A ministra da Segurança, Trinidad Steinert, negou perante a Comissão de Segurança do Senado qualquer envolvimento na saída da ex-subdiretora de Inteligência da PDI, Consuelo Peña, e descartou rumores de um relacionamento romântico com um subdelegado. Steinert expressou desconforto com as reportagens que vinculam seu período como procuradora regional em Tarapacá à decisão. Ela também apresentou o Plano Integral de Segurança Pública do governo.

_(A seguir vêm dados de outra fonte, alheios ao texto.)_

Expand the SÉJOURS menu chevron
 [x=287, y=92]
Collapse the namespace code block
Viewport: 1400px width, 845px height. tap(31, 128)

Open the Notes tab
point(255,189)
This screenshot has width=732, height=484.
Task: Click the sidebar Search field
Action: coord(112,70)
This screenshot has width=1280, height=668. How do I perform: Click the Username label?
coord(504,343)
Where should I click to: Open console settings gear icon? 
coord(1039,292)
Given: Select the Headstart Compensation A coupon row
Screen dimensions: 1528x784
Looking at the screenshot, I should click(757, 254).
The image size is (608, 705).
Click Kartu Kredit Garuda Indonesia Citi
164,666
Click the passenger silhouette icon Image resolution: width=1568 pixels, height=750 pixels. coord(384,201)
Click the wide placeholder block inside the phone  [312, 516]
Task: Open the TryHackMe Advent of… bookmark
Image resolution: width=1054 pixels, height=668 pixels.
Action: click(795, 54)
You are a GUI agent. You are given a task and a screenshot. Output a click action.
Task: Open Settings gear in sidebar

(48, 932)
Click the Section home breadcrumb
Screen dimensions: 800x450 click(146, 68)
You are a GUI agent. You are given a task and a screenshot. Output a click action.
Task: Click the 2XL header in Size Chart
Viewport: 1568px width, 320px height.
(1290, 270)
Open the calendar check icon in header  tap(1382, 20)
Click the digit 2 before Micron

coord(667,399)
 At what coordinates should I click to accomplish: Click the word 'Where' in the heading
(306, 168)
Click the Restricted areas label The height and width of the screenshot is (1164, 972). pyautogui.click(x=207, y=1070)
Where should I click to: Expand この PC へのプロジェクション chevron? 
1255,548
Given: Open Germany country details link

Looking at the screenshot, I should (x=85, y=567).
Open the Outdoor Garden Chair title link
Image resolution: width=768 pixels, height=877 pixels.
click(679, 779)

Trinidad Steinert compareceu à Comissão de Segurança do Senado na quarta-feira para delinear o roteiro de segurança do governo. As prioridades incluem o combate ao crime organizado, prevenção integral, análise criminal e fortalecimento policial.
Os senadores pressionaram sobre a controversa saída de Consuelo Peña, uma veterana de 36 anos na PDI que foi chamada para a aposentadoria. Relatos sugerem que Steinert solicitou sua remoção devido a um incidente passado, no qual Peña desmantelou uma equipe policial do norte e solicitou a transferência do subdelegado Mauricio Fuentes para Santiago, desagradando a então procuradora regional de Tarapacá. Steinert negou qualquer interferência: "Esta decisão foi institucional, conforme declarado pelo diretor da PDI, Eduardo Cerna".
O senador Juan Luis Castro perguntou diretamente se ela havia sugerido a saída de Peña, observando que isso gerou tensões entre as instituições. Steinert expressou desconforto com comentários depreciativos e descartou uma "história romântica paralela que nunca aconteceu". Ela afirmou que as dúvidas visam fabricar um enredo e reafirmou sua dedicação à crise de segurança.
Steinert delineou o Plano Integral de Segurança Pública, visando a recuperação de territórios dominados por criminosos, como o Cerro Chuño em Arica; operações contra fugitivos; e mudanças legais para julgamentos orais sem a presença do réu.